LGBT Catholics of the Soho Masses who were displaced by the discontinuation of LGBT specific services in Soho began what was described as their “new phase” of worship, at the Church of the Immaculate Conception on Sunday.
The Jesuit church, based on Farm Street, Mayfair, and which famously turned away Oscar Wilde after he was convicted of gross indecency and sodomy, was announced recently as having opened its doors to those displaced by the stopping of the services.
In January, The Archbishop of Westminster Vincent Nichols, who leads the Catholic Church in England and Wales, announced that masses throughout Soho in central London, aimed specifically at LGBT people, were to end.
He said the masses held at Our Lady of the Assumption Church in Soho, central London, were out of line with the church’s main teaching on sexuality.
A statement from the Soho Masses read: “Mass was concelebrated by the Parish Priest, the Reverend Father Andrew Cameron Mowat SJ, who extended a very warm welcome to his new LGBT parishioners, and by Monsignor Seamus O’Boyle, Vicar General of Westminster, who continues the excellent ministry he led at Warwick Street in his post as Diocesan Liaison to the LGBT Catholic community.”
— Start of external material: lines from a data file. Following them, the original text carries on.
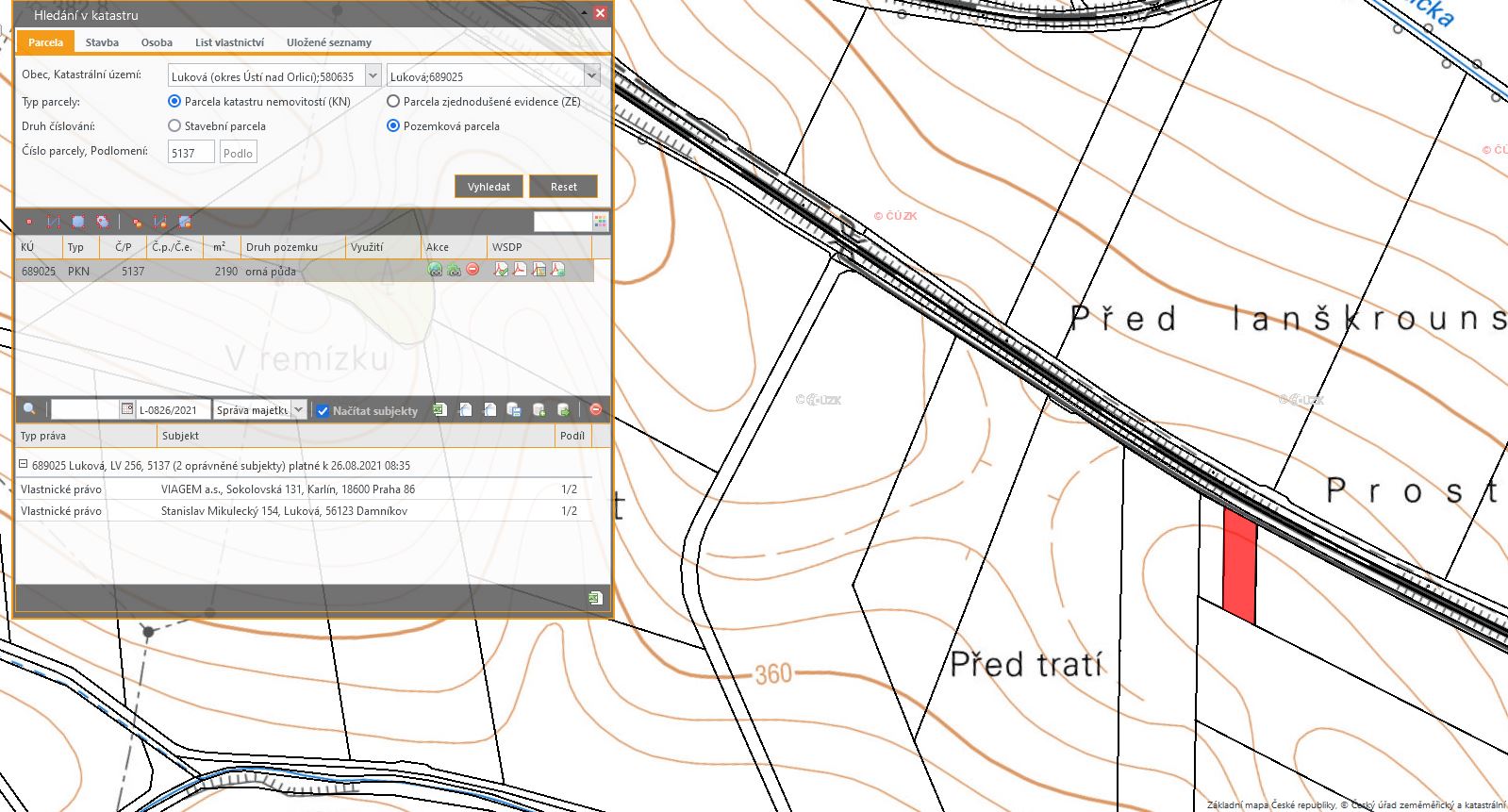The height and width of the screenshot is (812, 1508).
Task: Open the calendar date picker icon
Action: pyautogui.click(x=127, y=409)

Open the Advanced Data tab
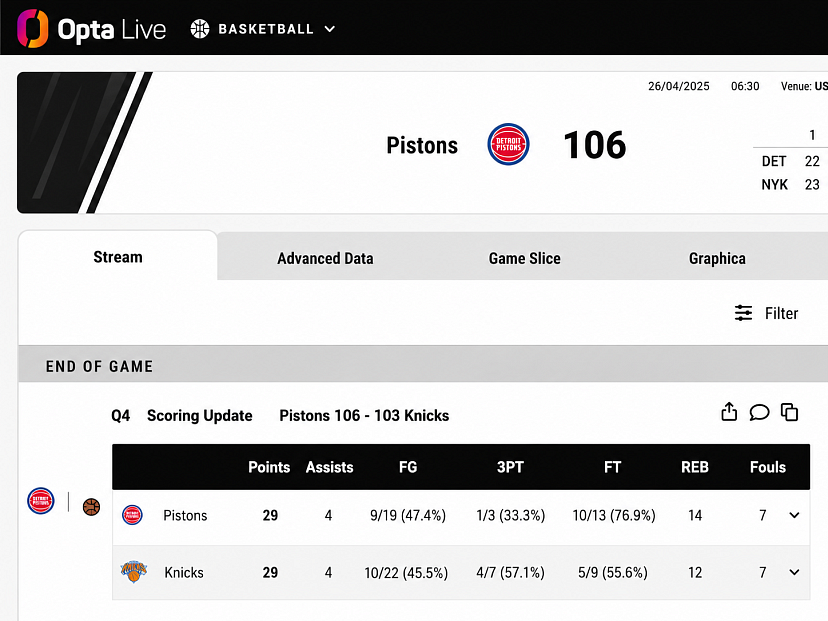tap(325, 258)
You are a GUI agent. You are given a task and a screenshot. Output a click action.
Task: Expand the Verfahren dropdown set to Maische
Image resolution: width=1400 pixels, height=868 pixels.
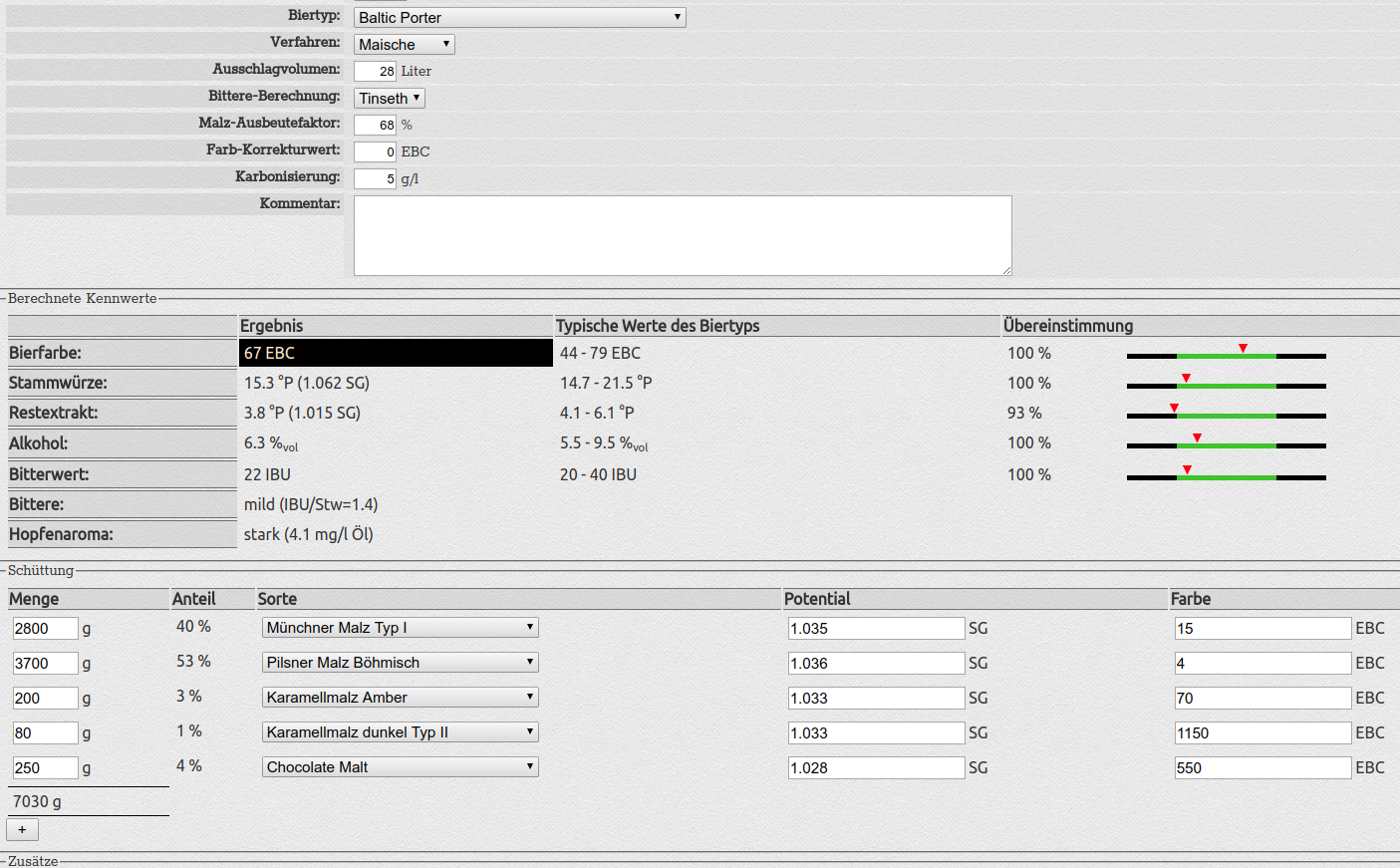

Joe Stanley, the Chair of the Soho Masses Pastoral Council commended members of the masses, which had grown from 250 to 300 people, for integrating into the parish on Farm Street.
He, and other members of the masses, also thanked the Jesuit community for the “generous welcome” which was extended to them.
The statement read: “So many members of our community have, in spite of their doubts and fears, made enormous efforts to make this transition work, and although many details remain to be discussed with the parish, their work has borne fruit – I was especially struck by the comment that Fr Andrew, the Parish Priest, that he was very moved by the strong sense of devotion which he had seen during Mass.
“We’re enormously grateful for the welcome we’ve received, and are really looking forward to contributing as much as we can to the life of our new parish. And of course we want to ensure that Westminster Diocese continues to lead the Catholic world in its acknowledgement of the needs of, and care for, LGBT Catholics”.
At a question and answer session run by Archbishop Vincent Nichols, several attendees noted the “historic nature of the meeting”, as a senior Catholic bishop engaged “openly, frankly and respectfully with the LGBT Catholics as a community”.
“We are very grateful to the Archbishop for this gesture and for the care and concern he demonstrated,” the statement read.